As an example, the PCs might be advanced scouts exploring ruins where refugees want to settle. The ruins may consist of 100 buildings on the surface, as well as a dwarven settlement that existed beneath the surface city. As the PCs explore the location, they uncover what befell the last residents of the nation, uncover clues to magics unique to that former ruined society, and have a chance to make allies (or enemies) of the creatures found there - all of which will influence their next dozen or so sandbox story hooks.
 

I also think that 95% is hyperbole and if we actually broke down any given published dungeon we would find the ratio far lower, even if we allowed for PCs that only interact with the dungeon by way of violence.
I didn't want to quibble on the details, because it's still clearly combat-focused.
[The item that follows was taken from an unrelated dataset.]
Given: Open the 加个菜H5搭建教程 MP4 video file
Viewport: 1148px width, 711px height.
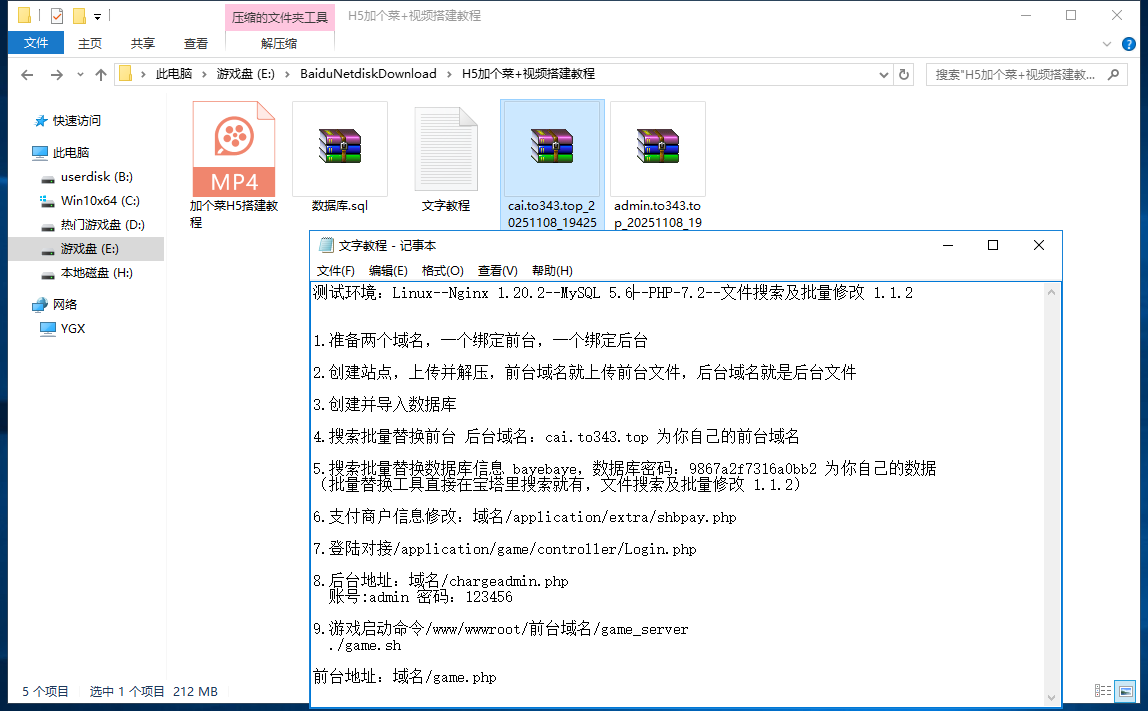Looking at the screenshot, I should click(x=234, y=150).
The exact percentage isn't low enough to change Overgeeked's point.

Sure. So then what do people's dungeons actually look like if they're not 95% combat and what do they offer re: interaction beyond playing factions off each other? So far there's very little in the way of concrete examples. So far there's "it give me permission to get weird" and "occasionally opening hell-mouth that lets waves of demons through". My guess is the former is focused on atmosphere and exploration while the latter is focused on combat...and playing faction against each other.
Basically 2 things:

1. Rooms with weird stuff for players/pc's to interact with. Traps, odd magic stuff, puzzles, etc. A fountain that grants stupid wishes, a weird glowing crystal infused with lightning magic - or for a low-level example: a wide, windy chasm with the rest of the corridor on the other side. These can be challenges or just oddities, but they should be at least as common as guaranteed fights, IMO.

My best memories of these sort of encounters come from Numenaria, and not DnD, although the ruleset doesn't technically matter. I'd probably look into OSR modules for ideas as well.

2. Creatures to talk to rather than fight. This requires buy-in from the players as well (they have to try talking), but the dungeon designer need to give notes on what the creature wants and what it will pay for that, its personality, and other roleplaying notes. Basically, if it can talk, it should generally prefer talking to fighting. Creatures that live want to keep living.

Frankly I think all monster stat blocks should start with social notes, then general stats, and combat stuff on the bottom.
 

overgeeked

B/X Known World
I also think that 95% is hyperbole and if we actually broke down any given published dungeon we would find the ratio far lower, even if we allowed for PCs that only interact with the dungeon by way of violence.
Random pick. Temple of Elemental Evil. Quick skim of the first floor only. There are 52 keyed rooms. For those there are 43 combat stat blocks. So 82%. The rest are empty rooms that might have something to find. One of those rooms has 13 prisoners. Their stat blocks include hit points and XP values for murdering them. The prisoners are all naked. Only the men are given stat blocks and only the men are chained up. It's not hard to guess that there's more combat and even less interaction the deeper in you go. And in case anyone objects to that particular dungeon it was a random pick from my pile of Top 30 Modules of All Time as voted by Dungeon Magazine back in 2004. Temple of Elemental Evil was voted #4 on that list of 30.
 

overgeeked

B/X Known World
Frankly I think all monster stat blocks should start with social notes, then general stats, and combat stuff on the bottom.
I wanted to call this out specifically. Back in the day we had reaction rolls to see how monsters would react to the party. You had the option to not just murder everything you happened across from the beginning. It took 5E what...from 2014 until the end of 2020 to put the words "Meeting a monster doesn't have to spark a fight" in print. And we had things like morale to measure how long monsters would fight. Now it's just assumed that every encounter must be a fight and that every fight is to the death. Combat as sport has a lot to answer for.